ROCKET DIVE

 下らない調査ものや関係部署からの連絡が絶え間なく降り注ぐメールボックス。後任の参考になるかと思い、重要なやり取りは残しておきたいと考えているが(かつて所属していた部署の前任が、丁寧にメールのやり取りを残してくれたおかげで、大分助かった経験がある)思うように整理が進まない。先週、一念発起して、5,000通以上あった送受信ボックスの中身を要不要に仕分けし、4,600通にまで削減したものの、それから数営業日で4.872通にまで膨れ上がった。性質の悪い病原菌との闘いのようだ。深く大きなため息が思わず漏れる。その鈍色のため息が、テレワークする部屋の中に拡散して充満する頃、大体、心を過る台詞は、いつも同じだ。

こんなはずじゃなかったのに。

 思考停止に陥り、思わずうずくまりたくなる。そういうときに限って、また新しいメールが届く。送り主は、全く意味の感じられない仕事のための仕事のような調査ものの依頼主だ。「既に締め切りを超過しておりますが、いつになったら提出いただけますでしょうか。」そもそも、お前が大分余裕を持って設定した恣意的な〆切自体に異議を唱えている私には、何度催促をしても意味のないことだと、こいつはいつになったら察するのか。あるいは察した上で、機械仕掛けの人形のように業務をこなしているのか。追い打ちをかけるように、職場から支給された携帯電話が鳴り響く。電話の主は、管理職なのに何も管理しないやつと陰で悪口ばかり言われているポンコツ課長ではないか。今度は、さっきのセリフが心を過るばかりか、頭の中で止めどなくリフレインし始める。

こんなはずじゃなかったのに。

 その台詞で、自分の頭の中、心の中、体の中が十分に満たされたとき。そのたびごとに、自身の人生を振り返ってハッとする。

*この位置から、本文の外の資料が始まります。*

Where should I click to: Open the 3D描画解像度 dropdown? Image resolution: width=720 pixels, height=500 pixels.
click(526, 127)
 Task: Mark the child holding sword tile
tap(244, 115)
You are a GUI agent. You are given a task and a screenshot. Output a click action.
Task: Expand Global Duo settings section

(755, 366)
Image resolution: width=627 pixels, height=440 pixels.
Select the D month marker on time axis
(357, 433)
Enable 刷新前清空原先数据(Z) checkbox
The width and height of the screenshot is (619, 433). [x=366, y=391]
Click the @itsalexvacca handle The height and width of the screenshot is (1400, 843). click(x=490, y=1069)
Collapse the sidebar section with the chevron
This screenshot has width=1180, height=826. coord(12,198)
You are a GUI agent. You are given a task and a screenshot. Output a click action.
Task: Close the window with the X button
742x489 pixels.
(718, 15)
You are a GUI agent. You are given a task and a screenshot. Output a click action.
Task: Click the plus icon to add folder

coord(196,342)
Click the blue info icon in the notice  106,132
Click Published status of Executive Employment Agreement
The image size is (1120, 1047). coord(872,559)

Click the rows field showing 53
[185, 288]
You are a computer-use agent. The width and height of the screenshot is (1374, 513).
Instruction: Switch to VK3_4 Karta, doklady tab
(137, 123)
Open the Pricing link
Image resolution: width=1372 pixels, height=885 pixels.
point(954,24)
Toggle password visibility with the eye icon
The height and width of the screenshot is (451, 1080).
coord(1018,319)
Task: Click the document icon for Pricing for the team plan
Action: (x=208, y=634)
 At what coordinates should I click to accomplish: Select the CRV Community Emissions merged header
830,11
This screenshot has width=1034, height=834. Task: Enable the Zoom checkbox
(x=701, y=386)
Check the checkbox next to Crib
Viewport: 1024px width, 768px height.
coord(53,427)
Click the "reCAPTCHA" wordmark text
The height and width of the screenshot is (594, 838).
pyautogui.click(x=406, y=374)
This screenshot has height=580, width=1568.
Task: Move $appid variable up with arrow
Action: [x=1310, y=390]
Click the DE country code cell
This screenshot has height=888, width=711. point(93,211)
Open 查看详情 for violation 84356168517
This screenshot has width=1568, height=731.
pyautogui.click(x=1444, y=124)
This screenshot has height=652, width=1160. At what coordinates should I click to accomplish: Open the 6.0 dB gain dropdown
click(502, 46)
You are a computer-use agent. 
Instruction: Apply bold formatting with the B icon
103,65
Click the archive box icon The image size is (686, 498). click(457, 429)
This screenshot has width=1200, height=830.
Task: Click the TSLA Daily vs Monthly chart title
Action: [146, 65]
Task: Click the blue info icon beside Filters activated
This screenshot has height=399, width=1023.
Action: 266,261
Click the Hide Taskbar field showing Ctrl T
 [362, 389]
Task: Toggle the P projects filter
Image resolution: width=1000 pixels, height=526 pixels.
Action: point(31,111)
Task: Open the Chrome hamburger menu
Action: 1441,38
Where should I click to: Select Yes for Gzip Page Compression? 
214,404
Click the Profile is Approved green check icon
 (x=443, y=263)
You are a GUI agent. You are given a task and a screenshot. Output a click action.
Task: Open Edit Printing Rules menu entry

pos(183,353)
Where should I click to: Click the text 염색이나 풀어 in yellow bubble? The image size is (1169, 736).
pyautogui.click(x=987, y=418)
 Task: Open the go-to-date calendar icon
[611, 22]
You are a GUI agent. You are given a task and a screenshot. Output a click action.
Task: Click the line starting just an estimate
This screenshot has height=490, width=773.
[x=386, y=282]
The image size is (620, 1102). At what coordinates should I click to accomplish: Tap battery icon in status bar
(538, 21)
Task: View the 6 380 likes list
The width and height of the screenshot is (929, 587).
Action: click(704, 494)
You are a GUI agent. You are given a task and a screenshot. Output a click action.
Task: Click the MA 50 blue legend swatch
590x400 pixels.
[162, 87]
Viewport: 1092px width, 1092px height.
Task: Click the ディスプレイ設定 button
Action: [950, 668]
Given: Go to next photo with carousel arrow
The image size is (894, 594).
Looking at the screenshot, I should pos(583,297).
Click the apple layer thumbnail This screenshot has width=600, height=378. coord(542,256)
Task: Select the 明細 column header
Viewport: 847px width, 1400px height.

いやいや、お前が送ってきた人生はその程度のもんだよ。今のお前にちょうどお似合いな人生じゃないか。

 外側から自分を眺める自分が、他人事のように語り掛けてくる。もう我慢ならない。イヤホンを取り出し、大音量で音楽を流す。曲はhideの「ROCKET DIVE」。


大体おんなじ毎日、それでまぁまぁそれなりOK。だけど、何となく空見上げちゃうでしょ。

例えば旅の途中。君のエンジン空回りで、それで何となく空しくなるでしょ。

なんにもないってこと、そりゃあなんでもありってこと。君の生きたい場所に、どこでも行ける。

何年待ってみても何も降ってきやしないんだろう。

待ってるだけの昨日にアディオス。


 好きになったのは、hideがこの世を去ってから随分あと。彼の生前には、なんとなく歌声が好きになれずにいたけど、今は煮詰まったら必ず聞いている。この曲がXJAPANの解散後すぐにリリースされたこととか、歌詞とかをよく聞くと、何というか、すごく前向きで優しさに溢れた曲だなと思う。高校生とか大学生の時の自分に教えてやりたい。ありがとうhide。元気出てきた。また明日からコロナウイルスみたいなメールボックスと闘ってくるわ。